Re: TPC-H Q20 from 1 hour to 19 hours!

From: Robert Haas <robertmhaas(at)gmail(dot)com>
To: Rafia Sabih <rafia(dot)sabih(at)enterprisedb(dot)com>
Cc: PostgreSQL Developers <pgsql-hackers(at)postgresql(dot)org>
Subject: Re: TPC-H Q20 from 1 hour to 19 hours!
Date: 2017-03-29 19:00:01
Message-ID: CA+TgmoZJCKAp70A8kFiq5ZfZAMiA99g0wN60sbqBVR+LdMz+4g@mail.gmail.com
Views: Raw Message | Whole Thread | Download mbox | Resend email
Thread:
Lists: pgsql-hackers

On Mon, Mar 6, 2017 at 1:22 AM, Rafia Sabih
<rafia(dot)sabih(at)enterprisedb(dot)com> wrote:
> This is to bring to notice a peculiar instance I found recently while
> running TPC-H benchmark queries.
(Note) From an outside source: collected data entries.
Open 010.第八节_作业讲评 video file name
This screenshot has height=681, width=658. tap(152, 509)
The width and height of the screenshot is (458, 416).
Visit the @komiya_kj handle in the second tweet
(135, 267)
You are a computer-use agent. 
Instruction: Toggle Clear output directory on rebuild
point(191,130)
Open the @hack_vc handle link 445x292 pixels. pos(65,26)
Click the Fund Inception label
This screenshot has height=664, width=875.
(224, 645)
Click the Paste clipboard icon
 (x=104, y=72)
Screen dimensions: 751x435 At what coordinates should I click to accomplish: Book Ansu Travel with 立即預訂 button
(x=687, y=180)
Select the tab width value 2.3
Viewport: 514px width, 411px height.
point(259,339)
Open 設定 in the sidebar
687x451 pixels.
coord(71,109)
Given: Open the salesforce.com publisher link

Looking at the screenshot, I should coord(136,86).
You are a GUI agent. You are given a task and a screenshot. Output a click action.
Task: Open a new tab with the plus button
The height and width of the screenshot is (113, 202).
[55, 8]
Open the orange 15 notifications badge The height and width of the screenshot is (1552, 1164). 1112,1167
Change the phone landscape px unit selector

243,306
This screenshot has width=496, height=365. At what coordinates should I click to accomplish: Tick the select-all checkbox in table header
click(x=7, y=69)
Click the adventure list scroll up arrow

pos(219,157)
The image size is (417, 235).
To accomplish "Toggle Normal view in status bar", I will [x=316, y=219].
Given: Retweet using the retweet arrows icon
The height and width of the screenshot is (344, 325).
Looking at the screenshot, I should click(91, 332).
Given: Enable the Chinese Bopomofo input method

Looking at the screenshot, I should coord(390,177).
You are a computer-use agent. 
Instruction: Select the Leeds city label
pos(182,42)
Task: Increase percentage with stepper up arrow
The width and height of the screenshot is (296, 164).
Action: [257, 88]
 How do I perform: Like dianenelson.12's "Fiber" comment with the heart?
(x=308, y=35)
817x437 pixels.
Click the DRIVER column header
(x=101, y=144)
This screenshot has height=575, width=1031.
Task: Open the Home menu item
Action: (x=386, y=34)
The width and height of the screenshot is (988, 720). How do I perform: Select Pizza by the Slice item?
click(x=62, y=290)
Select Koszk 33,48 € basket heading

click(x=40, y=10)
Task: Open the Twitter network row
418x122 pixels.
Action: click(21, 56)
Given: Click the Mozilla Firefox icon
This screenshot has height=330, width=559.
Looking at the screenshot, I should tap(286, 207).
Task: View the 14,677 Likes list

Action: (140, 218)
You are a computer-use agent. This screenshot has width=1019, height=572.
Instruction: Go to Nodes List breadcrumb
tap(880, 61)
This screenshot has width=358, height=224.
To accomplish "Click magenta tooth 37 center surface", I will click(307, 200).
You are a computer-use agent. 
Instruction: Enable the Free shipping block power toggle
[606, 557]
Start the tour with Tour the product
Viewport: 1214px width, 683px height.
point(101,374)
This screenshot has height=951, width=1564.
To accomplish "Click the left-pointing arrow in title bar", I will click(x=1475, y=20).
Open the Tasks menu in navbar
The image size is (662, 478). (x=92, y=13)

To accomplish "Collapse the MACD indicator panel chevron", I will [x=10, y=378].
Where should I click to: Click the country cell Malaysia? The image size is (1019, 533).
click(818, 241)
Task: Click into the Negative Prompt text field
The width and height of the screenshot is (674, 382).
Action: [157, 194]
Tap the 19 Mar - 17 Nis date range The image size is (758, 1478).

Q20 of the benchmark took 19 hours to
> complete ...

That's bad.

> It is clear that selectivity estimations are really bad in this case
> particularly at node,
> -> Merge Join (cost=52959586.72..60024468.82 rows=85 width=16)
> (actual time=1525322.753..2419045.641 rows=1696742 loops=1)
> Merge Cond: ((lineitem.l_partkey =
> partsupp.ps_partkey) AND (lineitem.l_suppkey = partsupp.ps_suppkey))
> Join Filter:
> ((partsupp.ps_availqty)::numeric > ((0.5 * sum(lineitem.l_quantity))))
> Rows Removed by Join Filter: 3771

So, the selectivity estimation here is bad both before and after Tom's
commit, but it's significantly worse after (actual value 1696742, old
estimate 3771, new estimate 85).

> Still this puzzled me as during earlier runs of this benchmark I never
> encountered such prolonged running times. On further investigation I
> found that on reverting the commit
> 7fa93eec4e0c9c3e801e3c51aa4bae3a38aaa218
> Author: Tom Lane <tgl(at)sss(dot)pgh(dot)pa(dot)us>
> Date: Sat Dec 17 15:28:54 2016 -0500
> Fix FK-based join selectivity estimation for semi/antijoins.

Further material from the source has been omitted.